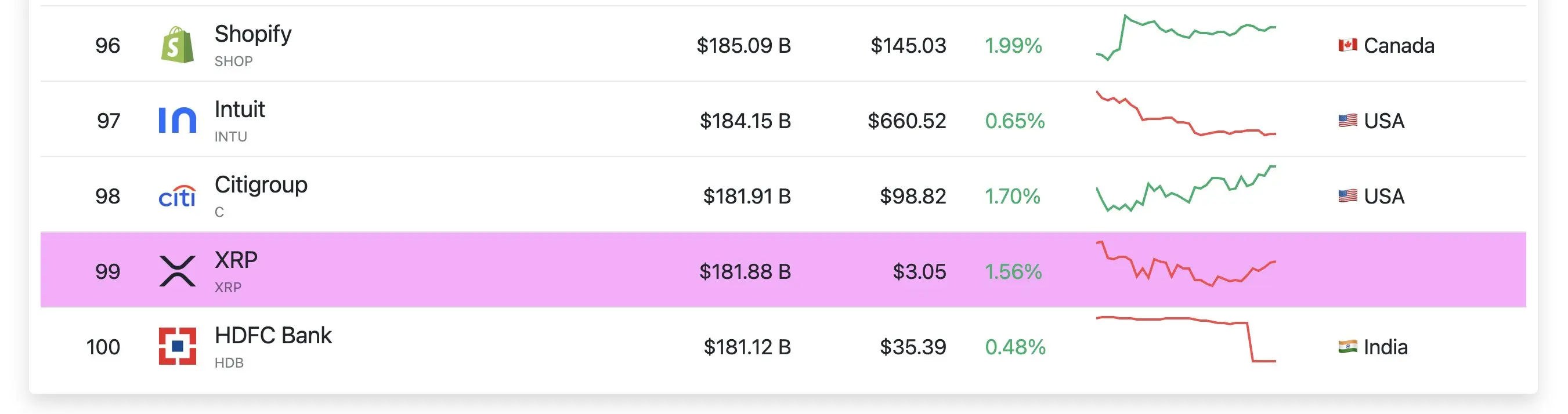Screen dimensions: 1568x414
Task: Open the Intuit company link
Action: 240,110
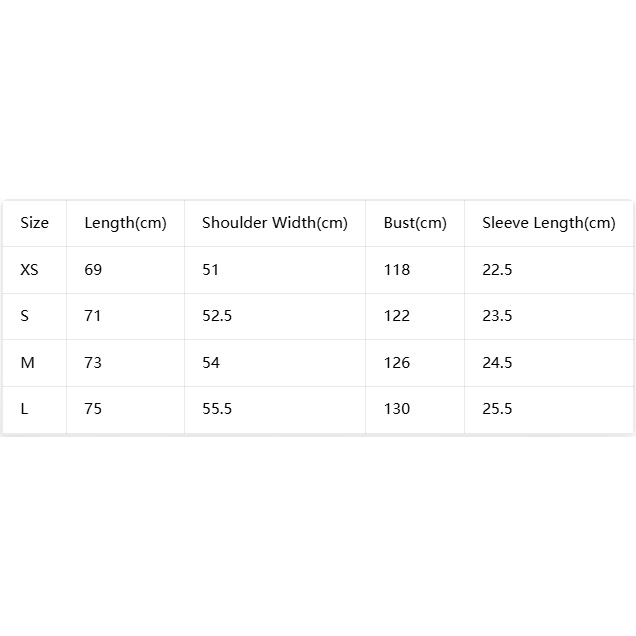Select the XS size row label

29,270
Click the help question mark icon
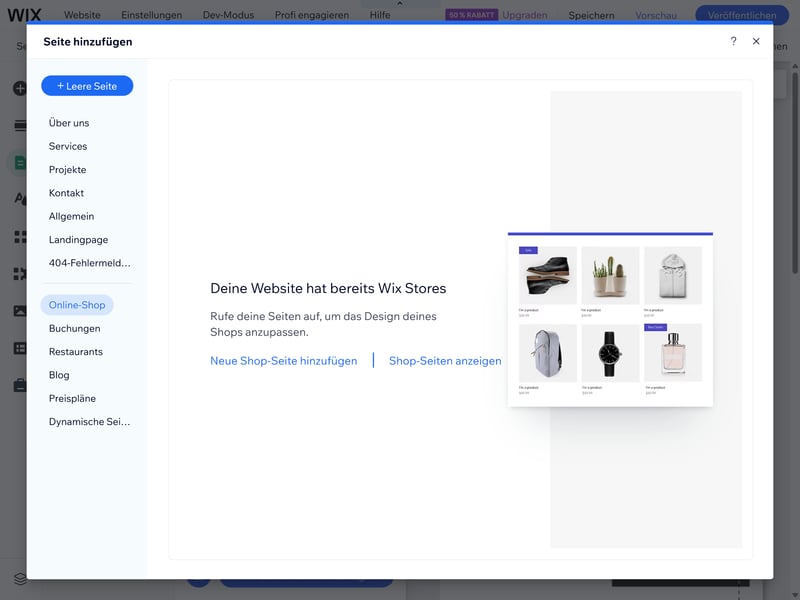800x600 pixels. (x=733, y=41)
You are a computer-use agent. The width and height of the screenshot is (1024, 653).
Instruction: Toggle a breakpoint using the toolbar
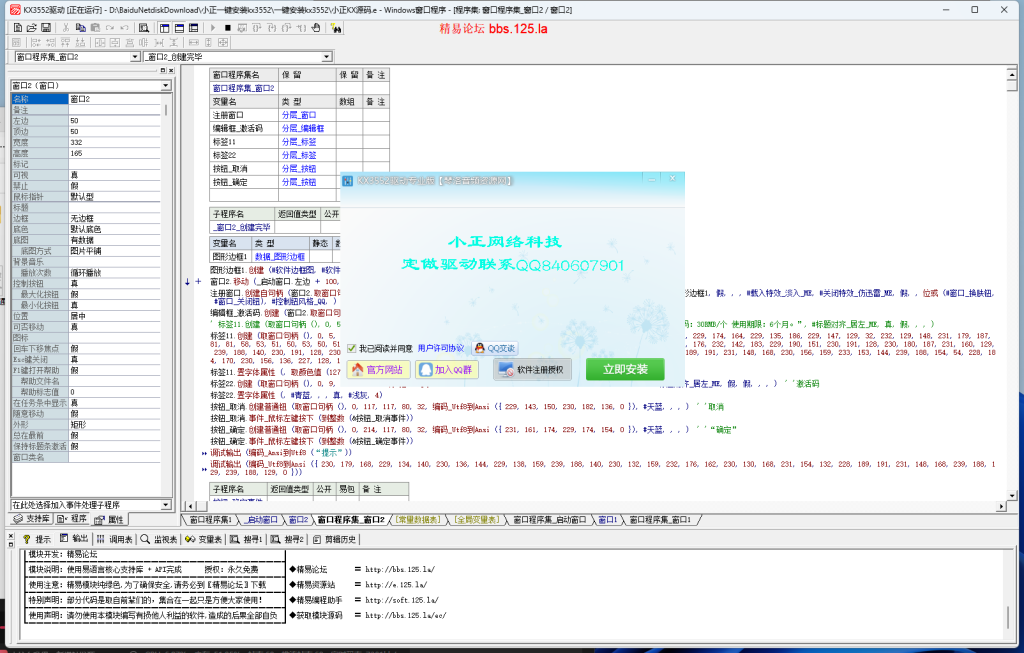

### WHAT TO PRODUCE
Take the line containing "Click the help question mark icon" and every line after it through the end of the data, and write them out exactly, with no pictures.

### EXERCISE RESPONSE
Click the help question mark icon
800x600 pixels. (x=733, y=41)
You are a computer-use agent. The width and height of the screenshot is (1024, 653).
Instruction: Toggle a breakpoint using the toolbar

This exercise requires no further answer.